Gather each line of the entries below that includes "Apply".
-.-.-
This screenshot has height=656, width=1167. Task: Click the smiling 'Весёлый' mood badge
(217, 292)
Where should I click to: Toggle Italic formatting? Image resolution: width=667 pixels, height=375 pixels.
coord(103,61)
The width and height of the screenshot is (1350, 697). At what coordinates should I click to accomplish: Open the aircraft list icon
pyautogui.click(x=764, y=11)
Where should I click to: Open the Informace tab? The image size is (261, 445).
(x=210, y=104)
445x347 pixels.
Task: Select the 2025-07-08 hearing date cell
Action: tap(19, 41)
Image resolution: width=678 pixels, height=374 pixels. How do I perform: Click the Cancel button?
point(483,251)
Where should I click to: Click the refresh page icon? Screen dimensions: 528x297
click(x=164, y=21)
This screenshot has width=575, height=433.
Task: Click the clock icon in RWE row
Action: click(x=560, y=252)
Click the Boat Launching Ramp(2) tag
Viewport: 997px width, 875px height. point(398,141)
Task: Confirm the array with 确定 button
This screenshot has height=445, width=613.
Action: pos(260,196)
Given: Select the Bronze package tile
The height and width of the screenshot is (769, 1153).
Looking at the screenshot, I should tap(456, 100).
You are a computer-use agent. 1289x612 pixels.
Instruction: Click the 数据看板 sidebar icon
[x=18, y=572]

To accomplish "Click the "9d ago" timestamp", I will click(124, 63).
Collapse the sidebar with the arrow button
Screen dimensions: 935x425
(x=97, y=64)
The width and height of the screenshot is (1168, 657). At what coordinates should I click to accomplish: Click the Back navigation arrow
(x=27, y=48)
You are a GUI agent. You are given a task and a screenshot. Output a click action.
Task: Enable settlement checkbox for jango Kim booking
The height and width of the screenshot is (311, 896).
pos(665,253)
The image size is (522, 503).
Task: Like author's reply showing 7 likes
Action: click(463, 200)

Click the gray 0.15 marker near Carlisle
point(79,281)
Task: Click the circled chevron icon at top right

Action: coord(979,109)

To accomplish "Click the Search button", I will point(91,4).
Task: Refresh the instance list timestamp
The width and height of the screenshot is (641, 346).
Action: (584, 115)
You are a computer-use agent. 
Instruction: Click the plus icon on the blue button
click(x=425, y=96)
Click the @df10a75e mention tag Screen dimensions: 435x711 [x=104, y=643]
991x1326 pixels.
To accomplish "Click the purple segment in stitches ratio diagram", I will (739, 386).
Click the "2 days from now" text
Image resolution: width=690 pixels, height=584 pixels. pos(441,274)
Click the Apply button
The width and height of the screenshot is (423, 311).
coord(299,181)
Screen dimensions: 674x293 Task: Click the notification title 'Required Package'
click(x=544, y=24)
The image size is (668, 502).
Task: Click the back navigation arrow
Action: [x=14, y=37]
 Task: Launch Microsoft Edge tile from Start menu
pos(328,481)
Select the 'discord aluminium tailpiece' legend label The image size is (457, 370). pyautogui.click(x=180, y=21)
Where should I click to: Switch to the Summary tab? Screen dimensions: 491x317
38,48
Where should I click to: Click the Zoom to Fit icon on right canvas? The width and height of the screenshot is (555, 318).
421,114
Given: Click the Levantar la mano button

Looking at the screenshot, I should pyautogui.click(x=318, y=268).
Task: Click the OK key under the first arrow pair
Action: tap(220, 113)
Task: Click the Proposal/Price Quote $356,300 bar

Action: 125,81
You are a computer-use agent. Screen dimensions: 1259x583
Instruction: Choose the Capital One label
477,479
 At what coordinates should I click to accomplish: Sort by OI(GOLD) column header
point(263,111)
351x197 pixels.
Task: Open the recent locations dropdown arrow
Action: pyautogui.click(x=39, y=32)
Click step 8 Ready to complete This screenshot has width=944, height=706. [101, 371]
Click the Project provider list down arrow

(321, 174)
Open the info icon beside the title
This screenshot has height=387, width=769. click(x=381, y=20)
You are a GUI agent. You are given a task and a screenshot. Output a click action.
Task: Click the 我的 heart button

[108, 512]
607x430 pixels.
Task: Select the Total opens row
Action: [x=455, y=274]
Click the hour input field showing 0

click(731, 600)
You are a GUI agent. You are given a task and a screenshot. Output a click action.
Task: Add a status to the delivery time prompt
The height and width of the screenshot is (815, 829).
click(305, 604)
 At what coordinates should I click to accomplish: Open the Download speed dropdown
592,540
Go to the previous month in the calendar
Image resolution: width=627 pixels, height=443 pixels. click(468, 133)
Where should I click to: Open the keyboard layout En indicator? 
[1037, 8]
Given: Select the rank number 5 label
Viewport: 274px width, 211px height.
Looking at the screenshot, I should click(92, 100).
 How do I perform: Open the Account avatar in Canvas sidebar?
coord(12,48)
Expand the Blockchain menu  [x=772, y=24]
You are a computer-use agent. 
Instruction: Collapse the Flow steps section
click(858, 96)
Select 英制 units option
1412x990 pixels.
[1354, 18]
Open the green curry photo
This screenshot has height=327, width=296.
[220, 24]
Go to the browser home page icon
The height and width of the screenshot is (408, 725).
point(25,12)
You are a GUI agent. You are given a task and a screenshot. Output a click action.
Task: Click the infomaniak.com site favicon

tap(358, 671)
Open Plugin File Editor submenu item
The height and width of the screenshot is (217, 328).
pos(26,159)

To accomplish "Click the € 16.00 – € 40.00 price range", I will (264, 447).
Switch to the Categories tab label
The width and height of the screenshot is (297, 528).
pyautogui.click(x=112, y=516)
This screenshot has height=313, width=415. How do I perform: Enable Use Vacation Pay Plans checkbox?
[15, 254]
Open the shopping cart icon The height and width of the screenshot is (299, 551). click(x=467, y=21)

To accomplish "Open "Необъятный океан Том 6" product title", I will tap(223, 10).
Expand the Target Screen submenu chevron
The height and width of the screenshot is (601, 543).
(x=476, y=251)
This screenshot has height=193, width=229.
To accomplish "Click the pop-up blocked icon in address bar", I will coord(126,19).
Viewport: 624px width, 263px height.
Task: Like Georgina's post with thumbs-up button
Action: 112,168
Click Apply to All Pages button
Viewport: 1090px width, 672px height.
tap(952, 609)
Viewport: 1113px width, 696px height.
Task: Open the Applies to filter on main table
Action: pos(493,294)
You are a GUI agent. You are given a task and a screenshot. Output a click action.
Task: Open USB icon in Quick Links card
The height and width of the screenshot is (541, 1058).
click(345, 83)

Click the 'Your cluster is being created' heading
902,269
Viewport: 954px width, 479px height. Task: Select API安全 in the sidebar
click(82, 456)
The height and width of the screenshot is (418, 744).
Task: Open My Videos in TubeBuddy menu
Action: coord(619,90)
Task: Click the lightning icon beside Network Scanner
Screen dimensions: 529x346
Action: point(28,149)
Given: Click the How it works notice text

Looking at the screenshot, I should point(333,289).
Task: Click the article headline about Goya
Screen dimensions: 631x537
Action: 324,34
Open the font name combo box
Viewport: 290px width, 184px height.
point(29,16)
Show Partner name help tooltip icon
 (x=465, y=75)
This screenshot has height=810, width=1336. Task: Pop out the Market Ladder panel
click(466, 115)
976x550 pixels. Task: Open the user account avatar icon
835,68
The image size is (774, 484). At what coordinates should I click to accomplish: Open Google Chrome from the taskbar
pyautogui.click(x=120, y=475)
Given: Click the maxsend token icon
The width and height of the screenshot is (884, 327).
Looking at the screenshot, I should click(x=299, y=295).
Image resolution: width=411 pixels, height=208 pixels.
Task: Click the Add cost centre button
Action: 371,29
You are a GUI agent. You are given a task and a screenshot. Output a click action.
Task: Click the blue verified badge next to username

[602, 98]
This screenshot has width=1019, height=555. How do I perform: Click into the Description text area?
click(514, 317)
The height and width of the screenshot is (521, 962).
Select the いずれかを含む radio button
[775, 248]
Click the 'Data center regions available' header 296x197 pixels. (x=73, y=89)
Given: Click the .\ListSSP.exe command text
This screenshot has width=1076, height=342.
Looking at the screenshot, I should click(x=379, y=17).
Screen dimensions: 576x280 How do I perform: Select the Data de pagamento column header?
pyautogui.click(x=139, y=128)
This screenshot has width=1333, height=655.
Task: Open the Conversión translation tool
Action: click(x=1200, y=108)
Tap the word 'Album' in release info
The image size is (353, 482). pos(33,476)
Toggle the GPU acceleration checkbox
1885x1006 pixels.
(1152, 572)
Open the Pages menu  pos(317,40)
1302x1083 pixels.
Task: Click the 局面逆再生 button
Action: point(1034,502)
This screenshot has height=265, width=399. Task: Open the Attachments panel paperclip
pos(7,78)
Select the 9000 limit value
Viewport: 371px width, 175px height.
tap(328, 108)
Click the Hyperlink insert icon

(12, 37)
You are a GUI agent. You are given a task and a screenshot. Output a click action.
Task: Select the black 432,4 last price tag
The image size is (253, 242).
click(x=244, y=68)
-.-.-
_Task solution_:
Click the Apply button
Click Apply to All Pages button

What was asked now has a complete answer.